▶ [WHAT IS EXPECTED]:
The copy you return should hold every record below word for word and no images.

━━━ INPUT FOR THIS TASK ━━━

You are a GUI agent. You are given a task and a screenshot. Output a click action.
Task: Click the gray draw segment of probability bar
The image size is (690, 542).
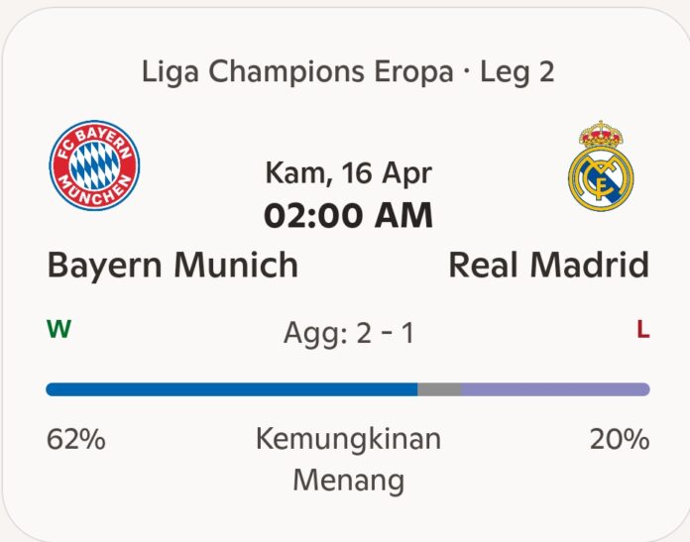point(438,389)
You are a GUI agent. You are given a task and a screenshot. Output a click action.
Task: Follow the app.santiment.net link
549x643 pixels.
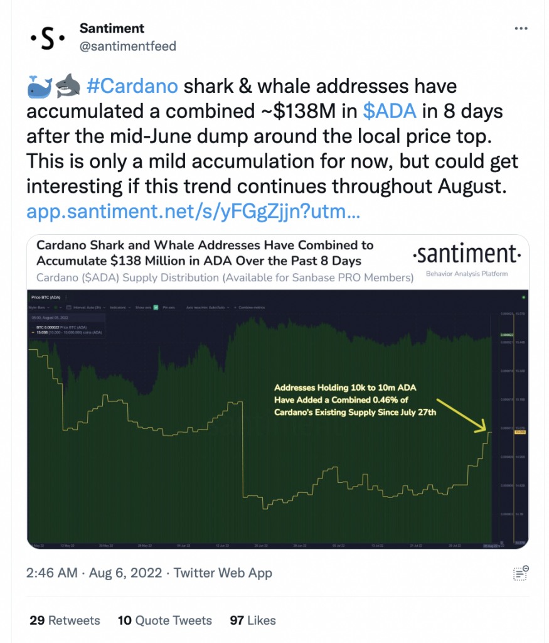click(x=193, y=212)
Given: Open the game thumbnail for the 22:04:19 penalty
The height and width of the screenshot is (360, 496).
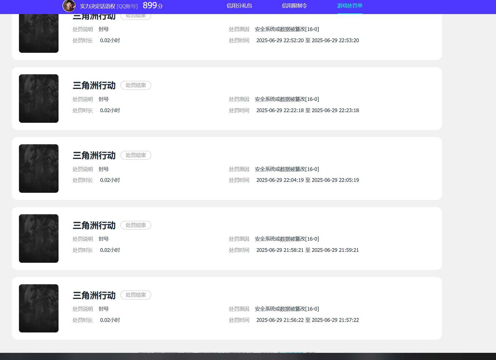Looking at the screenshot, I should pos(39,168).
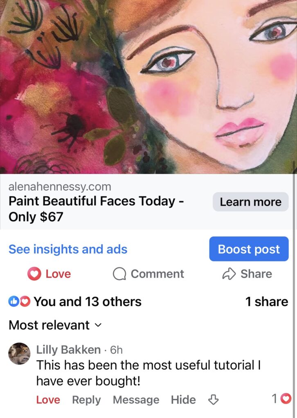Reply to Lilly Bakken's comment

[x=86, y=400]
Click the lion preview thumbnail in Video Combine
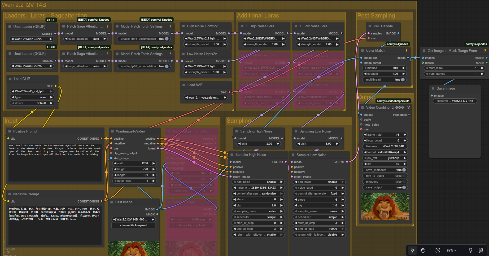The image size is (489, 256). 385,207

━━━

▶ [OUTPUT FOR THIS TASK]:
You are a GUI agent. You are given a task and a screenshot. Output a click action.
Task: Click the gray draw segment of probability bar
The image size is (690, 542).
point(438,389)
You are a GUI agent. You are given a task and a screenshot. Output a click action.
Task: Follow the app.santiment.net link
549x643 pixels.
click(x=193, y=212)
Given: Open the game thumbnail for the 22:04:19 penalty
The height and width of the screenshot is (360, 496).
Looking at the screenshot, I should pos(39,168).
Reply to Lilly Bakken's comment

[x=86, y=400]
Click the lion preview thumbnail in Video Combine
The image size is (489, 256). 385,207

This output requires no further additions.